→ **OBJECTIVES**
**1)** Rewrite everything from "The 10-year deal" down to "force of habit." in the post on the Yahoo-Microsoft search deal, substituting "Kumo" for every instance of "Bing".
**2)** According to the post on the Yahoo-Microsoft search deal, what combined share of U.S. Internet searches do Microsoft and Yahoo handle?

-- Start of SUPPLIED PASSAGE --

Written By David D'Angelo on Monday, August 3, 2009 | 8/03/2009


The long courting is over, Yahoo had finally agreed to engage and marry Microsoft in a Search Partnership deal. The new partnership announced July 29 is aimed at fighting the emerging Infotech giant, Google, Inc. who has recently announced that they are now ready to release their own Operating System (OS), the Chrome OS.

The 10-year deal announced Wednesday gives Microsoft access to the Internet's second-largest search engine audience, beefing up the software maker's arsenal as it tries to better confront Google, which is by far the leader in online search and advertising.

We will also be seeing a new search engine in the days to come, as Misrosoft unveils its recently upgraded search engine, called Bing, to more people. The Redmond, Wash.-based software maker believes Bing is just as good, if not better, than Google's search engine. Taking over search responsibilities on Yahoo's popular site gives Microsoft a better chance to convert Web surfers who had been using Google by force of habit.

But will it be just that simple? Google also owns tons of other sites which includes Blogger.com, one of the leading blogging platform; they also own YouTube which is the biggest video directtory; plus Google's Adsense is by far the most used advertising platform online.

Even with Yahoo's help, Microsoft has its work cut out. Combined, Microsoft and Yahoo handle 28 percent of the Internet searches in the United States, well behind Google's 65 percent, according to online measurement firm comScore Inc. Google is even more dominant in the rest of the world, with a global share of 67 percent compared to a combined 11 percent for Microsoft and Yahoo.

-- End of SUPPLIED PASSAGE --
-- Start of ENTRIES SUPPLIED --

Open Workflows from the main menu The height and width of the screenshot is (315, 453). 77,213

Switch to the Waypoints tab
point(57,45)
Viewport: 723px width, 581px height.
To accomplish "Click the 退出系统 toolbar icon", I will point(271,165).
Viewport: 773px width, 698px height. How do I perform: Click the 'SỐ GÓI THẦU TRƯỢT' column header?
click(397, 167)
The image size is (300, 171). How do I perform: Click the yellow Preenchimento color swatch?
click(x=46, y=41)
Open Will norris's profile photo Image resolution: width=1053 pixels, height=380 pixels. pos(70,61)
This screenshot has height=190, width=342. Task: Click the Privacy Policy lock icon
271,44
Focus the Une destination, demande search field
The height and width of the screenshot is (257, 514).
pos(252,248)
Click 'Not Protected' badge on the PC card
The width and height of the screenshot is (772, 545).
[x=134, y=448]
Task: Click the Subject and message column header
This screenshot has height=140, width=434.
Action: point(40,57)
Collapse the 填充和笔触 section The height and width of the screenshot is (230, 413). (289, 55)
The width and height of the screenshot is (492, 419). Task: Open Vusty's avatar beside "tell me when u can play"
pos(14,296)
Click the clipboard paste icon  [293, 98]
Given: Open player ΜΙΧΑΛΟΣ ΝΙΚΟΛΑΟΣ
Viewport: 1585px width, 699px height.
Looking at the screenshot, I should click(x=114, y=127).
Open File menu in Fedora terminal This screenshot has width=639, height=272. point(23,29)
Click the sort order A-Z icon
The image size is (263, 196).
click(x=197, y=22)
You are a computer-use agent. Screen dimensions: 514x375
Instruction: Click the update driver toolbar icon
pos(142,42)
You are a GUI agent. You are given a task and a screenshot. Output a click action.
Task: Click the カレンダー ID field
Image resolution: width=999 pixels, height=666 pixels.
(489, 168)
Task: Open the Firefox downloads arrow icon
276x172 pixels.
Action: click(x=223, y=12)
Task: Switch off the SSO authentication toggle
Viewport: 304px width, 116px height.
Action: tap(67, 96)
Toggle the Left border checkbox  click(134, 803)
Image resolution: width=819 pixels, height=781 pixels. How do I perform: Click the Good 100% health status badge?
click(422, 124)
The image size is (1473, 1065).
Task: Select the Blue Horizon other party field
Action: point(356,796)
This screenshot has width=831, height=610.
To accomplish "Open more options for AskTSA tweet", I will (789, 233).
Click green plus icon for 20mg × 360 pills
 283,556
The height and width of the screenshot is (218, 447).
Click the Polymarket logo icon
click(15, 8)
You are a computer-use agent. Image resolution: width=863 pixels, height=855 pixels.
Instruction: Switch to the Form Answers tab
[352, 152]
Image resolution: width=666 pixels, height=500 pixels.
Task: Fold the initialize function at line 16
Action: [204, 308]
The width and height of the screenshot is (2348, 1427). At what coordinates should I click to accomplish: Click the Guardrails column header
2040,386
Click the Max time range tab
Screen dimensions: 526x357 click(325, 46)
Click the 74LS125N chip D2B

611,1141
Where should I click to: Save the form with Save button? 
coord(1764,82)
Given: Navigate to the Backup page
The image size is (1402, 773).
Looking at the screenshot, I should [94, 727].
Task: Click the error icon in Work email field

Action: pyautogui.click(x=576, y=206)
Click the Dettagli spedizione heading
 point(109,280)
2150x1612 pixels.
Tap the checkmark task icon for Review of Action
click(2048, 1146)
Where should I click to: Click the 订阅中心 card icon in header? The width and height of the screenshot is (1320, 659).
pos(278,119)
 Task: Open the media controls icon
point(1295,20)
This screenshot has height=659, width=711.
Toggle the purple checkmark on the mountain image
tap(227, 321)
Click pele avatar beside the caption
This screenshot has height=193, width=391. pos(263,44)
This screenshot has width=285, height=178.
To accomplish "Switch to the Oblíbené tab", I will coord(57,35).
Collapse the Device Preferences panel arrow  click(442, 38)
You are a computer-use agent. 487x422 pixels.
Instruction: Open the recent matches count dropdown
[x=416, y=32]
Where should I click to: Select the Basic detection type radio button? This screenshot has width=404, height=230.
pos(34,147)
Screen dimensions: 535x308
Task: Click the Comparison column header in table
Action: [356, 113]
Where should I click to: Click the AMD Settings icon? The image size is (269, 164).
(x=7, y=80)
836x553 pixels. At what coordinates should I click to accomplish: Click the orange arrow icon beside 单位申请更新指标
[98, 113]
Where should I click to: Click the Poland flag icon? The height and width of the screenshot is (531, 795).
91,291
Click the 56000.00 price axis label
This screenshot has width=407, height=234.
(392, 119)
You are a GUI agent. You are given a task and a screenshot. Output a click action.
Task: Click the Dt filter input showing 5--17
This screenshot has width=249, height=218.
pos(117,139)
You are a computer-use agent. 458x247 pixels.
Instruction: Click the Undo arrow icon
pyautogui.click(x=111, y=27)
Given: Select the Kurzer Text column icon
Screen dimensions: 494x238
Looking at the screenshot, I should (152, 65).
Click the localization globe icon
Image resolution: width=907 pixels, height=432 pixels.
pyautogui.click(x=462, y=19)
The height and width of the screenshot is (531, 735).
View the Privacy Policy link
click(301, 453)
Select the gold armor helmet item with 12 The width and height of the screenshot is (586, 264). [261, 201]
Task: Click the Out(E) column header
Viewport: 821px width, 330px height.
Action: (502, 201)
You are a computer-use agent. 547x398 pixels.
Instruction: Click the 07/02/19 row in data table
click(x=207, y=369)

-- End of ENTRIES SUPPLIED --

→ **ANSWERS BELOW**
**1)**
The 10-year deal announced Wednesday gives Microsoft access to the Internet's second-largest search engine audience, beefing up the software maker's arsenal as it tries to better confront Google, which is by far the leader in online search and advertising.

We will also be seeing a new search engine in the days to come, as Misrosoft unveils its recently upgraded search engine, called Kumo, to more people. The Redmond, Wash.-based software maker believes Kumo is just as good, if not better, than Google's search engine. Taking over search responsibilities on Yahoo's popular site gives Microsoft a better chance to convert Web surfers who had been using Google by force of habit.

**2)** 28 percent, according to comScore Inc.